I wrote a piece last year about the lasting effects of those insescapable realities of subjugation. Although it deals with a different area of the Terror War, I'd like to close with an excerpt from it -- for, unfortunately, it is just as relevant as ever, if not more so. From "Written on the Body: The Reality of War" (see original for links):
[In] these heated debates on policy, strategy, funding, etc. [of the Terror War], there is always a danger of losing sight of the most overwhelmingly important aspect of the conflict: its effects on actual human beings, the suffering it imposes on our fellow creatures. The reality of war is written on the bodies – and seared into the anguished psyches – of the individuals who experience it. That is what war is, that is where it actually exists – in blood, in bone, in the synapses that carry the electric fire of human consciousness.
A new report from Fallujah – the Guernica of the Iraq War – brings this home most forcefully. Two of the great witnesses of this war – Dahr Jamail and his collaborator, Ali al-Fadhily – present disturbing evidence of how the use of chemical weapons against the people of Fallujah during the brutal decimation the city in 2004 continues to bear horrific fruit today:
Babies born in Fallujah are showing illnesses and deformities on a scale never seen before, doctors and residents say. The new cases, and the number of deaths among children, have risen after "special weaponry" was used in the two massive bombing campaigns in Fallujah in 2004.
After denying it at first, the Pentagon admitted in November 2005 that white phosphorous, a restricted incendiary weapon, was used a year earlier in Fallujah. In addition, depleted uranium (DU) munitions, which contain low-level radioactive waste, were used heavily in Fallujah.
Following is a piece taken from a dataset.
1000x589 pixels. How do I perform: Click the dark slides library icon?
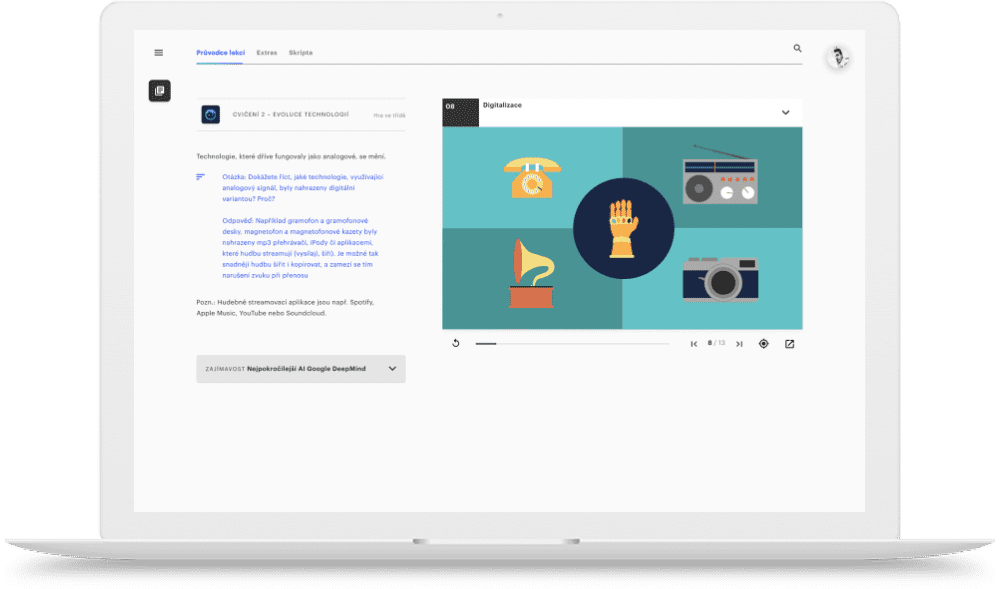click(x=159, y=91)
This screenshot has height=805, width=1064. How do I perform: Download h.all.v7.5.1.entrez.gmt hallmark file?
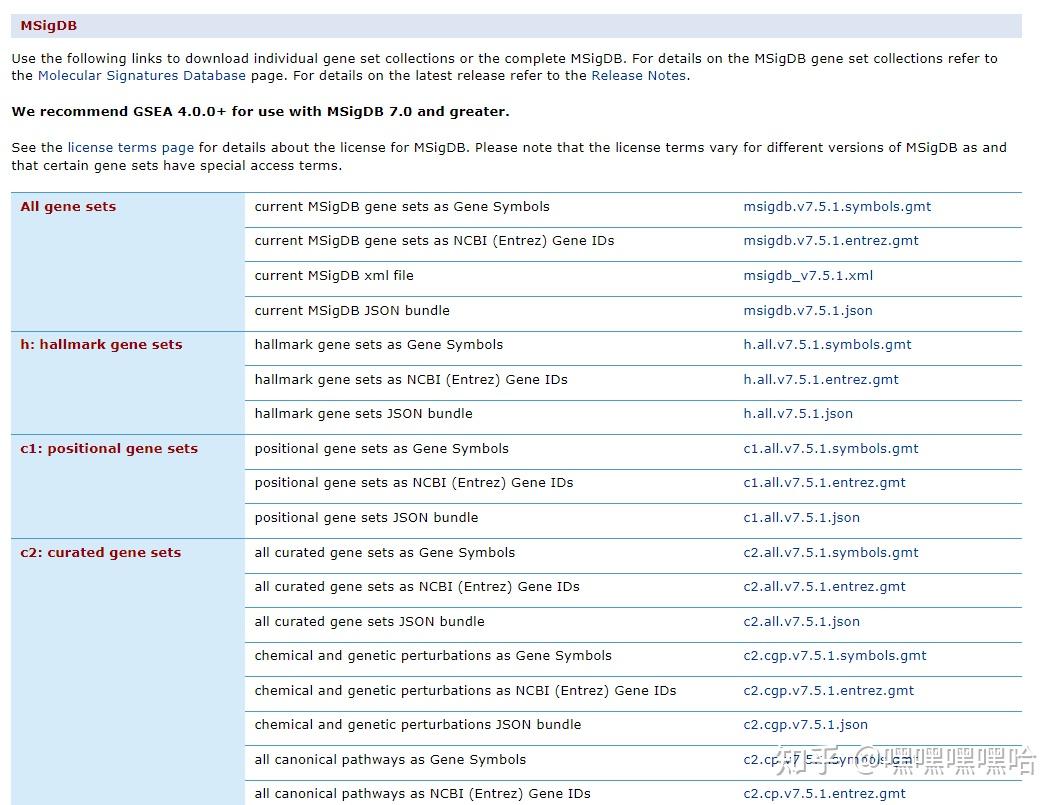[820, 379]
The Pentagon admits to having used 1,200 tons of DU in Iraq thus far.
Many doctors believe DU to be the cause of a severe increase in the incidence of cancer in Iraq, as well as among US veterans who served in the 1991 Gulf War and through the current occupation.
"We saw all the colors of the rainbow coming out of the exploding American shells and missiles," Ali Sarhan, a 50-year-old teacher who lived through the two US sieges of 2004 told IPS. "I saw bodies that turned into bones and coal right after they were exposed to bombs that we learned later to be phosphorus. The most worrying is that many of our women have suffered loss of their babies, and some had babies born with deformations."
"I had two children who had brain damage from birth," 28-year-old Hayfa' Shukur told IPS. "My husband has been detained by the Americans since November 2004 and so I had to take the children around by myself to hospitals and private clinics. They died. I spent all our savings and borrowed a considerable amount of money...."
This is the fate of the actual human beings in Fallujah. Behind all the debates and commentary, the think-tank wonkery, the campaign rhetoric, the academic studies and the witlessrantings of TV talking heads, this is the war: a young woman wandering through a ruined city, carrying her broken, dying children to hospitals left without medicine or gear...
I ended the piece with a quote I've used before, from Italo Calvino, because it is, as I said then, "one of the very best encapsulations of the horror, and hope, of our human condition":
"The inferno…is what is already here, the inferno where we live every day, that we form by being together. There are two ways to escape suffering it. The first is easy for many: accept the inferno and become such a part of it that you can no longer see it. The second is risky and demands constant vigilance and apprehension: seek and learn to recognize who and what, in the midst of the inferno, are not inferno, then make them endure, give them space."